The reason that revealing "intuition about the conclusion you expect to draw" is discrediting is that there is a universe of possible models that can be chosen. He might choose to do a linear regression between independent variables X1 (gender) and X2 (age) against dependent variable Y (citation probability). He may also add an interaction term of the product of X1 and X2. He may choose to consider some nonlinear terms f(X1). He may do binning on the ages (old, young). And so on.

Of this infinite universe of models, some may show a positive relationship X1 between X1 and Y, some may show a negative relationship. Since he has decided what he would like to show in advance, he can simply choose the model that shows what he wants to prove and no one can verify that he has not done this.

This is why it is critical to do some kind of validation, which does not at all show up in his study.
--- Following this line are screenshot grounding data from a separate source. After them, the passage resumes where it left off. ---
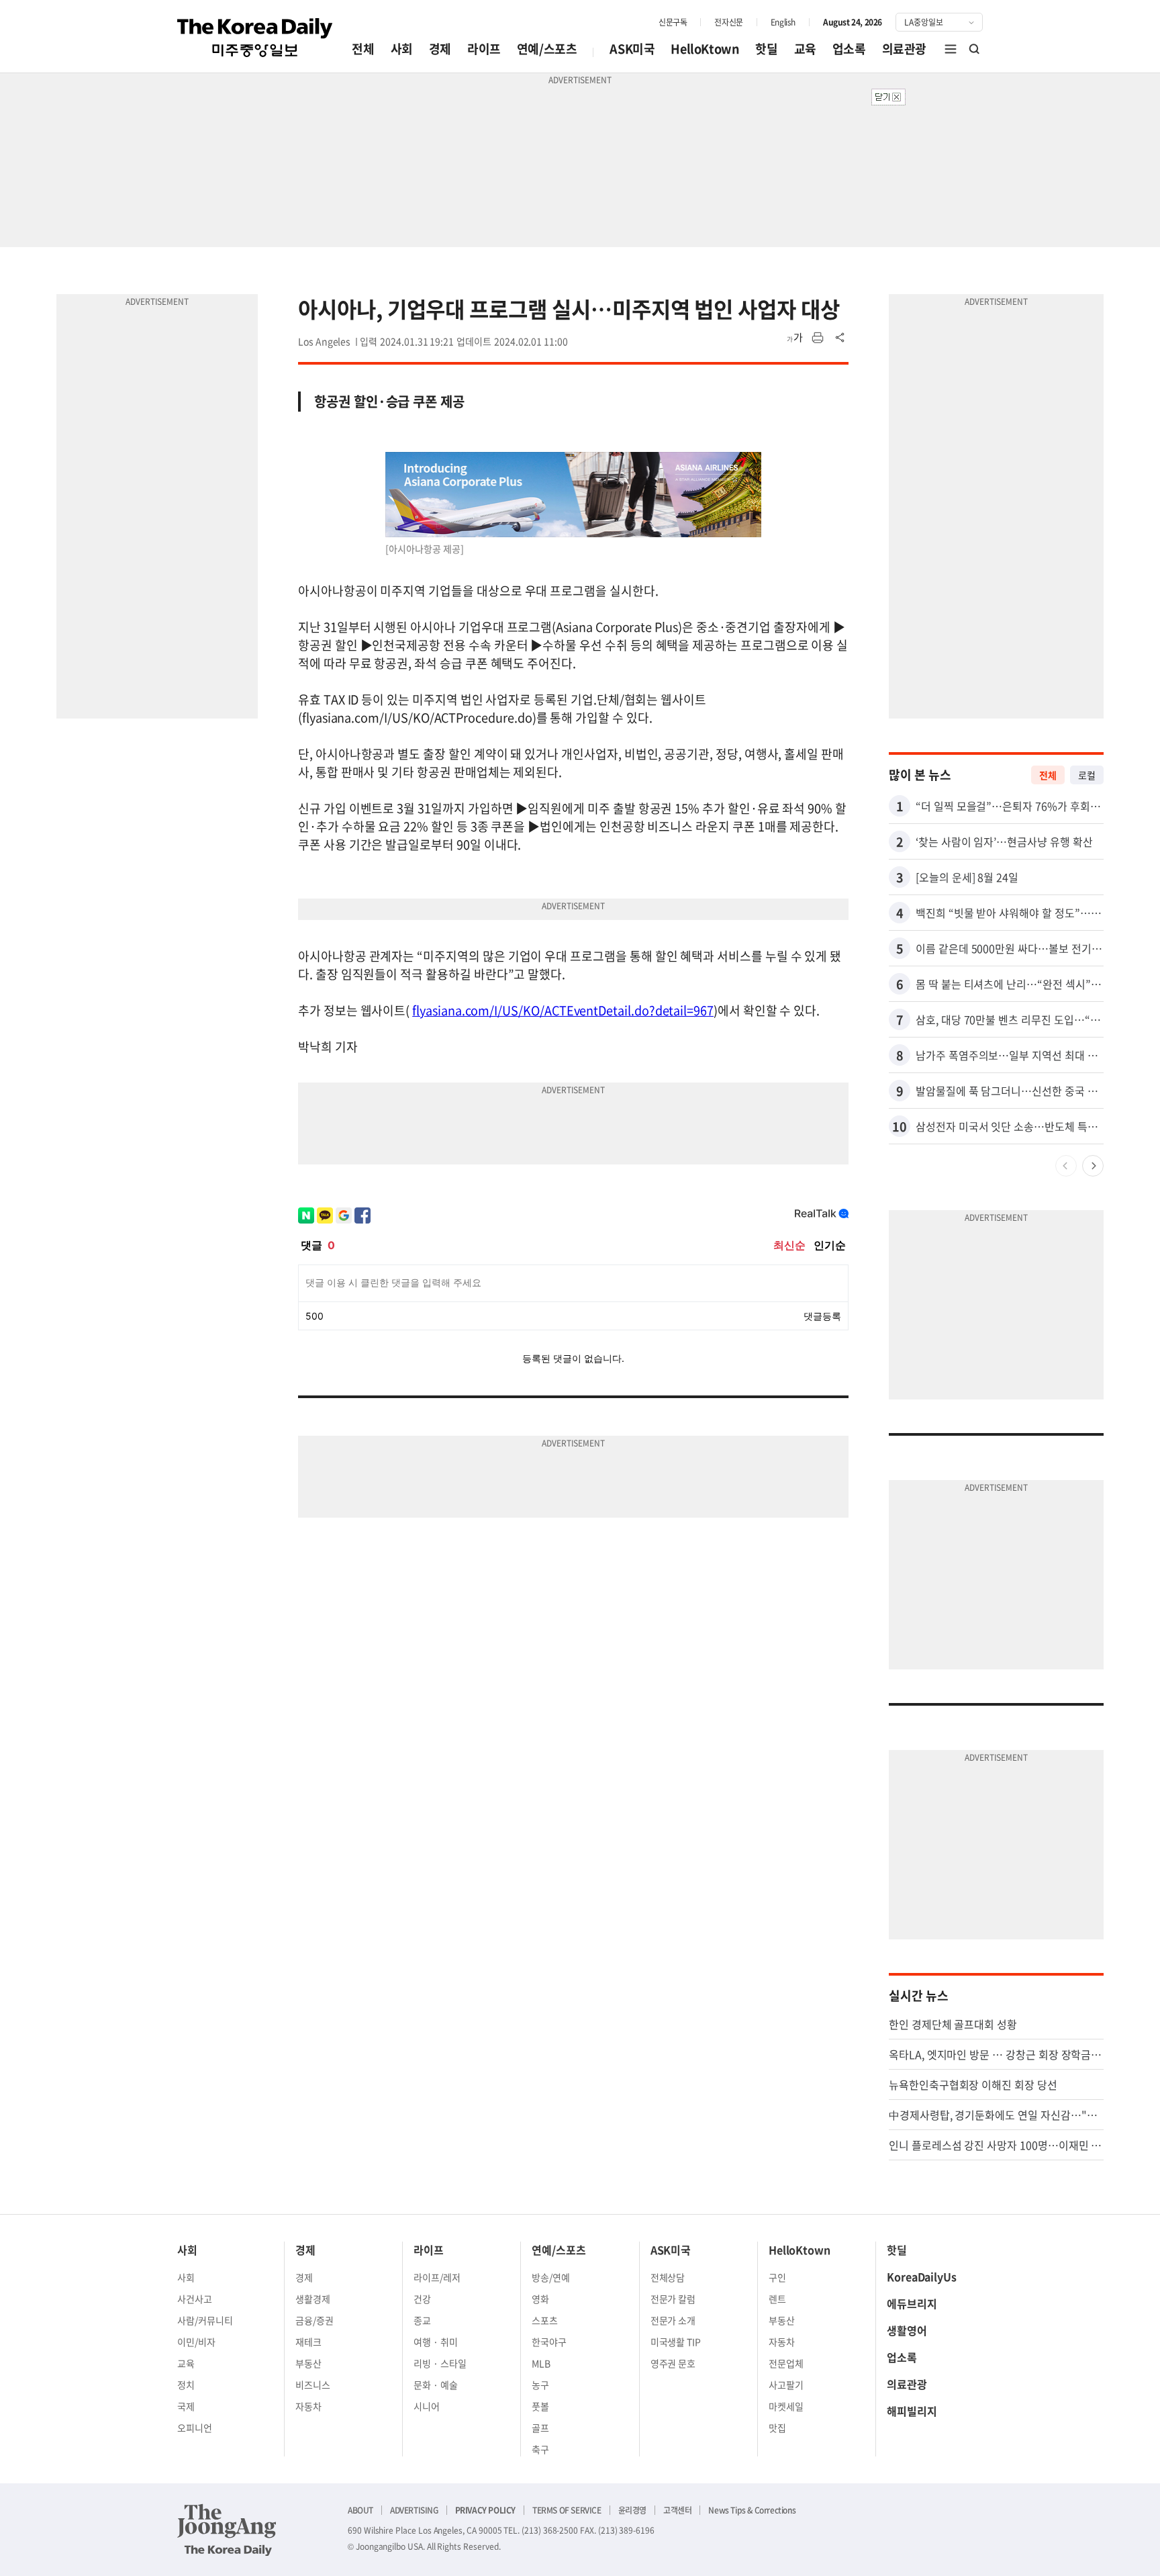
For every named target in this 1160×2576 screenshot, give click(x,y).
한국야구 (549, 2341)
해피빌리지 (912, 2411)
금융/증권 (314, 2320)
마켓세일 (786, 2406)
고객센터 (677, 2510)
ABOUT (360, 2510)
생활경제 (312, 2298)
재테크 (308, 2341)
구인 (777, 2277)
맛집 (777, 2427)
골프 (540, 2427)
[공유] (840, 338)
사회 (402, 49)
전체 (363, 49)
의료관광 (904, 49)
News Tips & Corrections (751, 2510)
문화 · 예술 (436, 2384)
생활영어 (907, 2330)
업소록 (849, 49)
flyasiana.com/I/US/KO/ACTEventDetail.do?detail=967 (563, 1010)
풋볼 (540, 2406)
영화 (540, 2298)
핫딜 (766, 49)
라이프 (484, 49)
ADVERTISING (414, 2510)
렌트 (777, 2298)
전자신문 (728, 22)
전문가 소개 (673, 2320)
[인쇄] (818, 338)
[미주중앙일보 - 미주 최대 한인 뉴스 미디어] (255, 37)
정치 (186, 2384)
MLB (541, 2363)
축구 (540, 2449)
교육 (805, 49)
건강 (422, 2298)
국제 (186, 2406)
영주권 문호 (673, 2363)
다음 (1093, 1166)
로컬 (1087, 775)
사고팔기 (786, 2384)
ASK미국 (632, 49)
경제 (440, 49)
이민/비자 (196, 2341)
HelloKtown (705, 49)
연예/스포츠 (547, 49)
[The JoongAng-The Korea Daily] (227, 2529)
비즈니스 (312, 2384)
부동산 (308, 2363)
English (783, 22)
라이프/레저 (437, 2277)
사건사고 (194, 2298)
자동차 (308, 2406)
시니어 (427, 2406)
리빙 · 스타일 (440, 2363)
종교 (422, 2320)
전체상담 (667, 2277)
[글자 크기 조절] (795, 338)
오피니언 (194, 2427)
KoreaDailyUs (922, 2276)
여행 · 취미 (436, 2341)
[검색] (975, 49)
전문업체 (786, 2363)
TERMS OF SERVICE (566, 2510)
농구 (540, 2384)
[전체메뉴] (950, 49)
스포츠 (545, 2320)
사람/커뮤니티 (205, 2320)
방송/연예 (551, 2277)
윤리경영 (632, 2510)
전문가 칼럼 (673, 2298)
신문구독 (673, 22)
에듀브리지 (912, 2303)
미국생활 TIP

The reason that positive correlation with few explanatory variables is unconvincing is because of Simpson's paradox. It is easy for a correlation to be reversed when confounders are taken into account. See a study on a very similar topic:
Examination of aggregate data on graduate admissions to the University of California, Berkeley, for fall 1973 shows a clear but misleading pattern of bias against female applicants. Examination of the disaggregated data reveals few decision-making units that show statistically significant departures from expected frequencies of female admissions, and about as many units appear to favor women as to favor men. If the data are properly pooled, taking into account the autonomy of departmental decision making, thus correcting for the tendency of women to apply to graduate departments that are more difficult for applicants of either sex to enter, there is a small but statistically significant bias in favor of women. The graduate departments that are easier to enter tend to be those that require more mathematics in the undergraduate preparatory curriculum. The bias in the aggregated data stems not from any pattern of discrimination on the part of admissions committees, which seem quite fair on the whole, but apparently from prior screening at earlier levels of the educational system. Women are shunted by their socialization and education toward fields of graduate study that are generally more crowded, less productive of completed degrees, and less well funded, and that frequently offer poorer professional employment prospects.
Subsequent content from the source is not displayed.